* _Data listing_:

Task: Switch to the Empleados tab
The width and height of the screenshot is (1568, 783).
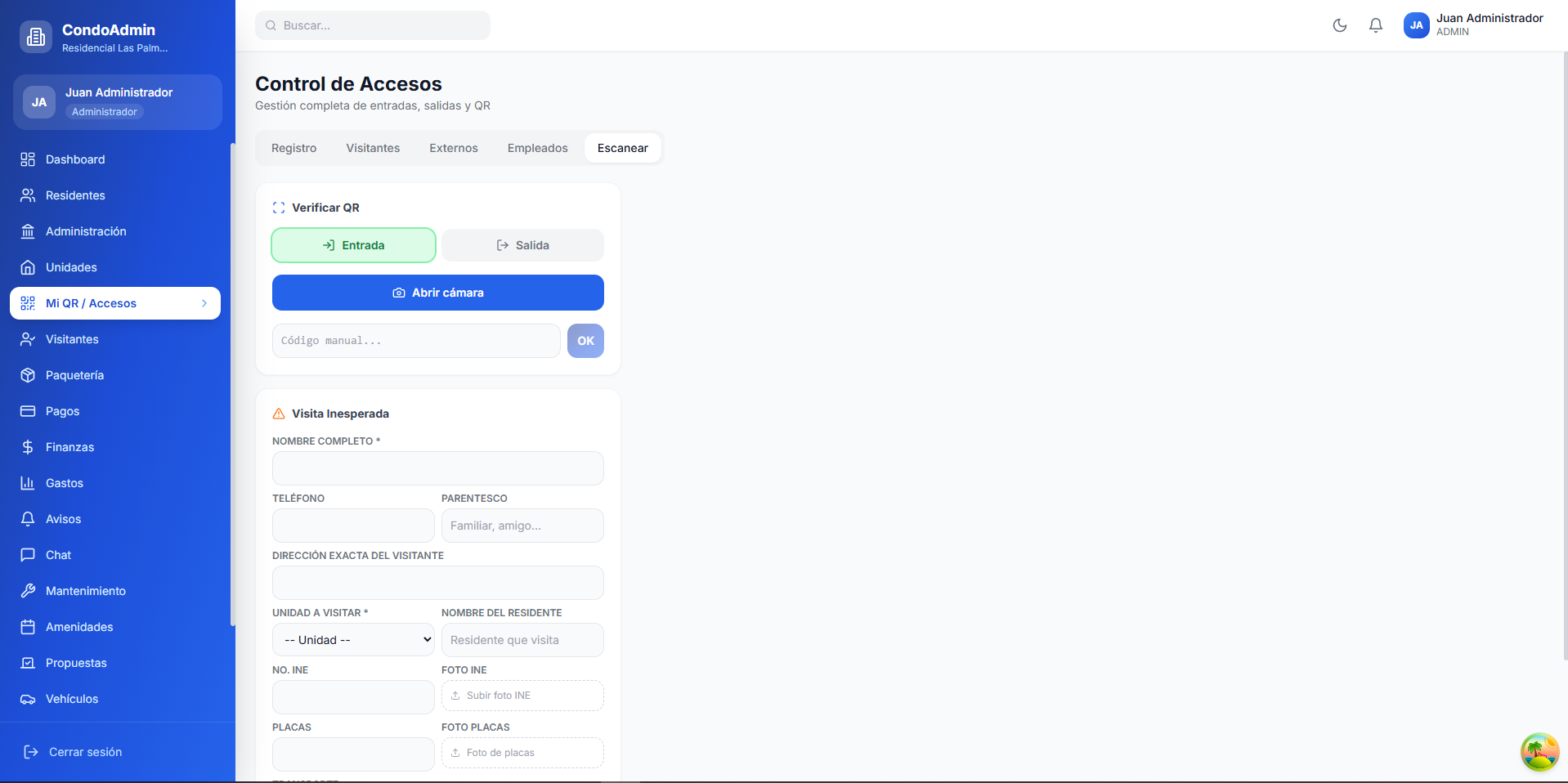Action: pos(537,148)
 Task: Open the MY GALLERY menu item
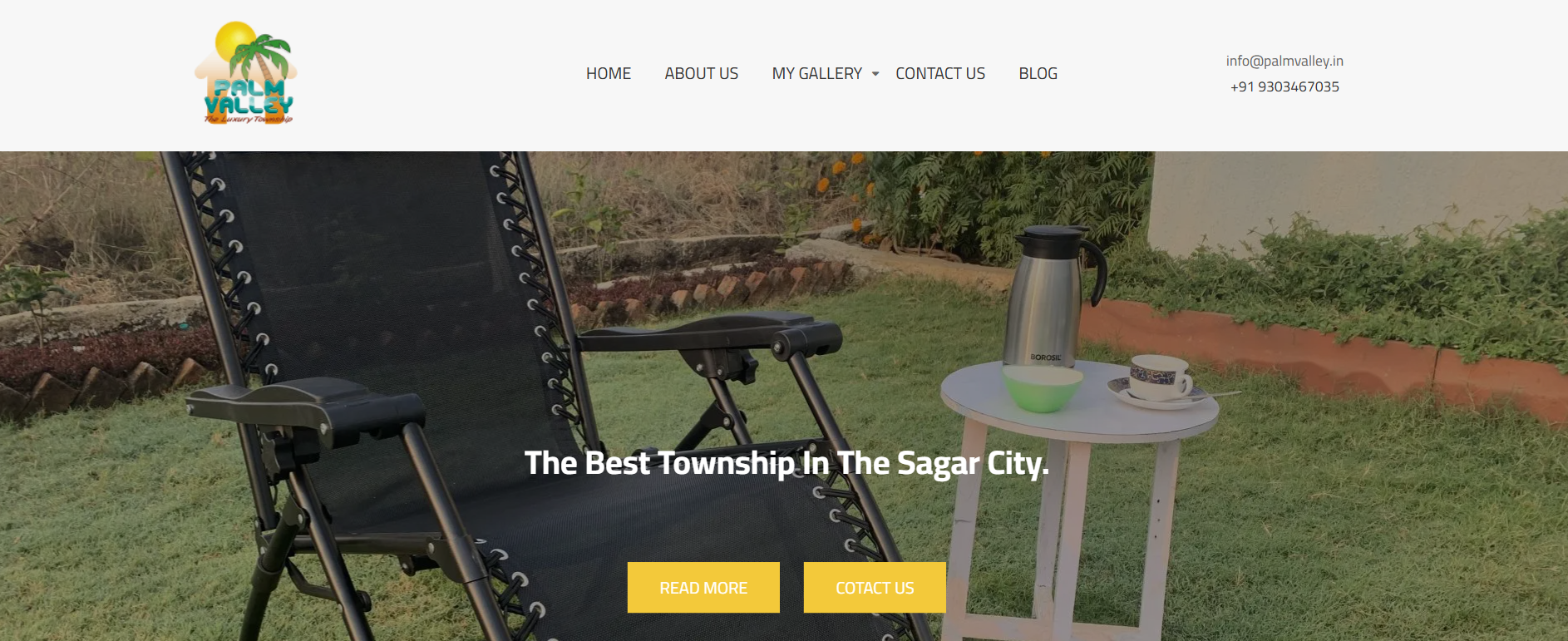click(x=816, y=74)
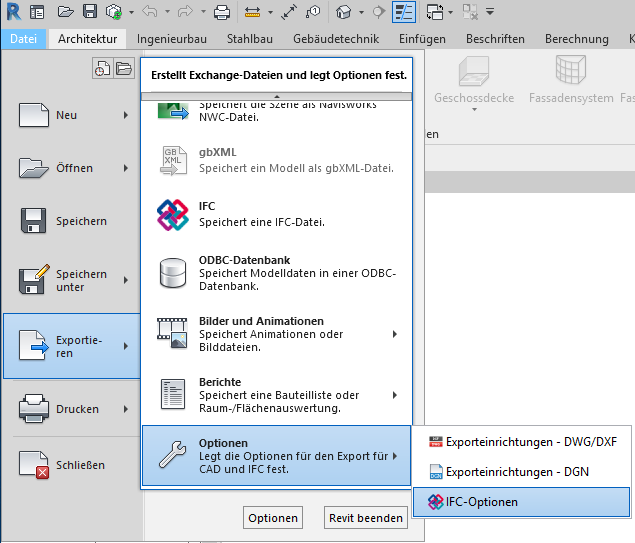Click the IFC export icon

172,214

* _Work instructions_: Write out every record above exactly, leaving no picture in the result.

* _Solved exercise_:
Task: Switch to the Empleados tab
The width and height of the screenshot is (1568, 783).
Action: pos(537,148)
 Task: Open the MY GALLERY menu item
click(x=816, y=74)
Click the IFC export icon

172,214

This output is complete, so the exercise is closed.